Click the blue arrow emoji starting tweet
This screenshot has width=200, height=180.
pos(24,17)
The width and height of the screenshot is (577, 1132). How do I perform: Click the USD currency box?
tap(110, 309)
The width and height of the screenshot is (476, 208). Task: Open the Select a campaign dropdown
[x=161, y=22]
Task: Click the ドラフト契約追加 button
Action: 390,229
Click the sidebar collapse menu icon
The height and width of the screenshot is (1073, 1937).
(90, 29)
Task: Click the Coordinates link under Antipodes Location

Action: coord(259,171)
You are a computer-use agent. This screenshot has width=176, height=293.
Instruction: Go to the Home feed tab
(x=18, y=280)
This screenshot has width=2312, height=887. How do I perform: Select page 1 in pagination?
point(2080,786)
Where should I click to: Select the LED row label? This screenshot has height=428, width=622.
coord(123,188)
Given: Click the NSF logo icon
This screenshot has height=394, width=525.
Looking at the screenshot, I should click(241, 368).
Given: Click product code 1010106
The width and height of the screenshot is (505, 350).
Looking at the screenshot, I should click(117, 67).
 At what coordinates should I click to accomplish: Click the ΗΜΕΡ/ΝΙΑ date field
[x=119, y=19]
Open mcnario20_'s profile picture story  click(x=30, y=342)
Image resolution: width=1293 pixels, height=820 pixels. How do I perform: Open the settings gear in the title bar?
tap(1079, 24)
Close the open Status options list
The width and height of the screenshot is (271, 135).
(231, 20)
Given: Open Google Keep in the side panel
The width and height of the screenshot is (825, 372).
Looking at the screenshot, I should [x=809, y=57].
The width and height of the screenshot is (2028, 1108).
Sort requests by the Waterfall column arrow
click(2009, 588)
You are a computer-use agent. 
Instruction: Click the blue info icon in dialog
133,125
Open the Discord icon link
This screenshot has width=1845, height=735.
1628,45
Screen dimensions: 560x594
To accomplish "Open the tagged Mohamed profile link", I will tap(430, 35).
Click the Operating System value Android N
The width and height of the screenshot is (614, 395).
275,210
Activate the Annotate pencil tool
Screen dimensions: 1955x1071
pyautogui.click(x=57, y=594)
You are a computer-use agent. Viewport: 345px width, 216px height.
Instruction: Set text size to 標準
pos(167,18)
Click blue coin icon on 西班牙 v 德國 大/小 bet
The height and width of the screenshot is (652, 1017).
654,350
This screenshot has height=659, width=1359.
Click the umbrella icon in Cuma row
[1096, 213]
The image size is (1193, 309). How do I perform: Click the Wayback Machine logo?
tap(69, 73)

········

Problema breve: Rinomina "Instruction" in "Directive" in tutti i record e riscrivi le righe senza nessun'altra modifica.

Risposta all'esercizio:
Click the blue arrow emoji starting tweet
This screenshot has width=200, height=180.
pos(24,17)
The width and height of the screenshot is (577, 1132). How do I perform: Click the USD currency box?
tap(110, 309)
The width and height of the screenshot is (476, 208). Task: Open the Select a campaign dropdown
[x=161, y=22]
Task: Click the ドラフト契約追加 button
Action: 390,229
Click the sidebar collapse menu icon
The height and width of the screenshot is (1073, 1937).
(90, 29)
Task: Click the Coordinates link under Antipodes Location

Action: coord(259,171)
You are a computer-use agent. This screenshot has width=176, height=293.
Directive: Go to the Home feed tab
(x=18, y=280)
This screenshot has width=2312, height=887. How do I perform: Select page 1 in pagination?
point(2080,786)
Where should I click to: Select the LED row label? This screenshot has height=428, width=622.
coord(123,188)
Given: Click the NSF logo icon
This screenshot has height=394, width=525.
Looking at the screenshot, I should click(241, 368).
Given: Click product code 1010106
The width and height of the screenshot is (505, 350).
Looking at the screenshot, I should click(117, 67).
 At what coordinates should I click to accomplish: Click the ΗΜΕΡ/ΝΙΑ date field
[x=119, y=19]
Open mcnario20_'s profile picture story  click(x=30, y=342)
Image resolution: width=1293 pixels, height=820 pixels. How do I perform: Open the settings gear in the title bar?
tap(1079, 24)
Close the open Status options list
The width and height of the screenshot is (271, 135).
(231, 20)
Given: Open Google Keep in the side panel
The width and height of the screenshot is (825, 372).
Looking at the screenshot, I should [x=809, y=57].
The width and height of the screenshot is (2028, 1108).
Sort requests by the Waterfall column arrow
click(2009, 588)
You are a computer-use agent. 
Directive: Click the blue info icon in dialog
133,125
Open the Discord icon link
This screenshot has width=1845, height=735.
1628,45
Screen dimensions: 560x594
To accomplish "Open the tagged Mohamed profile link", I will tap(430, 35).
Click the Operating System value Android N
The width and height of the screenshot is (614, 395).
275,210
Activate the Annotate pencil tool
Screen dimensions: 1955x1071
pyautogui.click(x=57, y=594)
You are a computer-use agent. Viewport: 345px width, 216px height.
Directive: Set text size to 標準
pos(167,18)
Click blue coin icon on 西班牙 v 德國 大/小 bet
The height and width of the screenshot is (652, 1017).
654,350
This screenshot has height=659, width=1359.
Click the umbrella icon in Cuma row
[1096, 213]
The image size is (1193, 309). How do I perform: Click the Wayback Machine logo?
tap(69, 73)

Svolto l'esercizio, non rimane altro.